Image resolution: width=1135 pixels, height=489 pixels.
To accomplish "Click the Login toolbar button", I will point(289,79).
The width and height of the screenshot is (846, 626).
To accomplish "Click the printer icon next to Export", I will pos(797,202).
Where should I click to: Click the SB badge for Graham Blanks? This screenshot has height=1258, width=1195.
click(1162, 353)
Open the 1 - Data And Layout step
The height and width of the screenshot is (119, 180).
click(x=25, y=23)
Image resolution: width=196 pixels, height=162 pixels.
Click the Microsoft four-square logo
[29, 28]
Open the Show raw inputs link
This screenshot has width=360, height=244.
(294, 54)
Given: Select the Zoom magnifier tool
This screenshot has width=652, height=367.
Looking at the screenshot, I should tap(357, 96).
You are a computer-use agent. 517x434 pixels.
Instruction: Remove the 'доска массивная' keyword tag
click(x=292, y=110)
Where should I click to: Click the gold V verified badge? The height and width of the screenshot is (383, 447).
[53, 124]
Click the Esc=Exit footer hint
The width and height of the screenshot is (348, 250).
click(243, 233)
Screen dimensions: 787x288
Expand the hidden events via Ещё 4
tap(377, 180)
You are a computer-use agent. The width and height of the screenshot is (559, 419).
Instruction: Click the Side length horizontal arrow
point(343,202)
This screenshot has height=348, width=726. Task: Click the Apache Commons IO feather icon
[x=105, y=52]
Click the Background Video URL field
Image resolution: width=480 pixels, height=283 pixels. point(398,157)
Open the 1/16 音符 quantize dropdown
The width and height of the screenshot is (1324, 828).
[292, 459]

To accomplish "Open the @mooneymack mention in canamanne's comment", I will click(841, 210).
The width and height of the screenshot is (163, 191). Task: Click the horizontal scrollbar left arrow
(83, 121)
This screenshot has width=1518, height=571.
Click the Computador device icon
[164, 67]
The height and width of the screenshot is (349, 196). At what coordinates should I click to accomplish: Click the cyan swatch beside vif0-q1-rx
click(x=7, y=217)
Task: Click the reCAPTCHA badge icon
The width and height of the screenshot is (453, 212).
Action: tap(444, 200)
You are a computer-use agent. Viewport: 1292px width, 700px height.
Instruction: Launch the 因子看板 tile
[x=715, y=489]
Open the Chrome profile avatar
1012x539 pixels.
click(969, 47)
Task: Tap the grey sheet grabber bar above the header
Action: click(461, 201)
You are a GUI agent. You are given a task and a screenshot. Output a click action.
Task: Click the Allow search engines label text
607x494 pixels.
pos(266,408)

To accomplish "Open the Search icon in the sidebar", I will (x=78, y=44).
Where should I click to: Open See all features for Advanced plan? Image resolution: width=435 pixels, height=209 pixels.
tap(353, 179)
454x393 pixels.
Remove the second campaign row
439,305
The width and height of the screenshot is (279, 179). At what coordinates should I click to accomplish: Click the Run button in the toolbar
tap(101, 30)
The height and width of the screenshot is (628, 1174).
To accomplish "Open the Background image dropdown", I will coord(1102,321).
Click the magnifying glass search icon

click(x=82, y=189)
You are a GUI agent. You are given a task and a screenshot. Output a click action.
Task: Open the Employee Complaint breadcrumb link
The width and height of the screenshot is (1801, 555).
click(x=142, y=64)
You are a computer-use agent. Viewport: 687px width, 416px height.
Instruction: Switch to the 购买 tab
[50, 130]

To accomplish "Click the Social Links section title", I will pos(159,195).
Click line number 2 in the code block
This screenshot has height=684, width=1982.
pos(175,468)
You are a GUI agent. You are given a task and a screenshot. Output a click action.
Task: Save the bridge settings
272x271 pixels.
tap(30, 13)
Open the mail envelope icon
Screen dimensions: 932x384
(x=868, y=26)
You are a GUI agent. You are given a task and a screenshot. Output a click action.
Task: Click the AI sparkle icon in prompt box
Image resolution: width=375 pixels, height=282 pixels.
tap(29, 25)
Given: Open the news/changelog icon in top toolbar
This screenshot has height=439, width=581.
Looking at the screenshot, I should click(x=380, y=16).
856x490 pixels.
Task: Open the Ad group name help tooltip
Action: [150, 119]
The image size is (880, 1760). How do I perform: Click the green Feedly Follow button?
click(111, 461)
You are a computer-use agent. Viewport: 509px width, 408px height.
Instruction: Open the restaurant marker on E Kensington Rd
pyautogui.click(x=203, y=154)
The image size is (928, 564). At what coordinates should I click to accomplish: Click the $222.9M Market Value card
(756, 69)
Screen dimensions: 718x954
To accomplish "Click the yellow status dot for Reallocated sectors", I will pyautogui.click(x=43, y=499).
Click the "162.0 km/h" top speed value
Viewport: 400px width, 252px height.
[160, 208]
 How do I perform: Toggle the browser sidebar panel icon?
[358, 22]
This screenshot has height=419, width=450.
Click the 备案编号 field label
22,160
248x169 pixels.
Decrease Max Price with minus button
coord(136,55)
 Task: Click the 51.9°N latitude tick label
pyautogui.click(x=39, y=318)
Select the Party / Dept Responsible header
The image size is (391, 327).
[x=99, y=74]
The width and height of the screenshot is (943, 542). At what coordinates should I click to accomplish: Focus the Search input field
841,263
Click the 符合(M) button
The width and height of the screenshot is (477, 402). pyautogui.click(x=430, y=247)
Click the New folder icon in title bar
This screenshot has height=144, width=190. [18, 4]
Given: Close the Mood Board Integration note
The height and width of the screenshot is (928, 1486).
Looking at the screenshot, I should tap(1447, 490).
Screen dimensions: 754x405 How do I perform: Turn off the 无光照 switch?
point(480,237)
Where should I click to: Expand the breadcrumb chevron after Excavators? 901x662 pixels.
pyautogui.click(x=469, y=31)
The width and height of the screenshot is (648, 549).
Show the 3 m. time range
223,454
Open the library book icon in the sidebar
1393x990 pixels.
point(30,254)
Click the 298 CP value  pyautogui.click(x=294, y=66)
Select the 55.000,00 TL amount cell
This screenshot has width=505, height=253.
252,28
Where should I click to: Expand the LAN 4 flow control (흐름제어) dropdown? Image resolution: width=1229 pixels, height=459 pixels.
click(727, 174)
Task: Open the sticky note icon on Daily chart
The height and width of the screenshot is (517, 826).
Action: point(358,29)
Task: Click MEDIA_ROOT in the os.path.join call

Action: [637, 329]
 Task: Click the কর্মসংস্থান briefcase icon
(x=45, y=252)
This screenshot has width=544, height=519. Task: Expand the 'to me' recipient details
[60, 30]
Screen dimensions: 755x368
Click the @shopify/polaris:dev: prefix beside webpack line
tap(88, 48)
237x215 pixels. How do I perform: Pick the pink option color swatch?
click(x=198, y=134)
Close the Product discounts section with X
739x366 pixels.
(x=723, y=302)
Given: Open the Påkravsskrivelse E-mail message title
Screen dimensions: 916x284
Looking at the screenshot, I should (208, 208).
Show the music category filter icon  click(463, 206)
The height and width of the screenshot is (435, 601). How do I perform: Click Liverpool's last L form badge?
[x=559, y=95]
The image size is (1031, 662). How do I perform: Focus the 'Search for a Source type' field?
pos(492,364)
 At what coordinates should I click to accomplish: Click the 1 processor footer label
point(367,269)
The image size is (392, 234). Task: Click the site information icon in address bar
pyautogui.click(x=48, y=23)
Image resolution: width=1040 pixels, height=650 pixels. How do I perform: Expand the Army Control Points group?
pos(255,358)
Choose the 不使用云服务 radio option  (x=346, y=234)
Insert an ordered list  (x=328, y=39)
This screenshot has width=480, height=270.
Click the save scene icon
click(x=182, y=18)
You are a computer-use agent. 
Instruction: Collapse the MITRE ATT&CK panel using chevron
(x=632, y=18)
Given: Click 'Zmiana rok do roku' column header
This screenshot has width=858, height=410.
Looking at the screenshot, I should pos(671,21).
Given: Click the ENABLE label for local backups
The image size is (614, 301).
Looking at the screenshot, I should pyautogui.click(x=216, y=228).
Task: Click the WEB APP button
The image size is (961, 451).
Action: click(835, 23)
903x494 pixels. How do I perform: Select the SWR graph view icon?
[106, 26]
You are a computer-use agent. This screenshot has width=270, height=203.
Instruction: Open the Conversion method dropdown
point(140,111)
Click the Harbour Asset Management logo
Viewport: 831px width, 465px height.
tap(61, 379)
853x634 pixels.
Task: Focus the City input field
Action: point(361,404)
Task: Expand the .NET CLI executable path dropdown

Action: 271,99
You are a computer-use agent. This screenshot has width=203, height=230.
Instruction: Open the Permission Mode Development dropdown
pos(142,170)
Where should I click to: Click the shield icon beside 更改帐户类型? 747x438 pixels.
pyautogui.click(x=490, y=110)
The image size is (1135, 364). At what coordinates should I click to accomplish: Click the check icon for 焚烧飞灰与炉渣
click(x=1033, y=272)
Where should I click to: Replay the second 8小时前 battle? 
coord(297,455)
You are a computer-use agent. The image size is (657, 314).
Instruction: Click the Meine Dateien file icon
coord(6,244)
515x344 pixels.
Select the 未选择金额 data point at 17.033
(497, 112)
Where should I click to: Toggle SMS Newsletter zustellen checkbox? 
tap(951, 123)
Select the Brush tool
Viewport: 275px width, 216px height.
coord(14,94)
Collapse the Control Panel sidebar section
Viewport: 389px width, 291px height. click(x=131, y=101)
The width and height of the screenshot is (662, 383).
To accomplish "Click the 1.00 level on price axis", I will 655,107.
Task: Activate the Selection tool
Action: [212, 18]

• Task instructions: Wherever "note" appears in the listing, report the line it is on.

• Task response:
Given: Close the Mood Board Integration note
Task: Open the sticky note icon on Daily chart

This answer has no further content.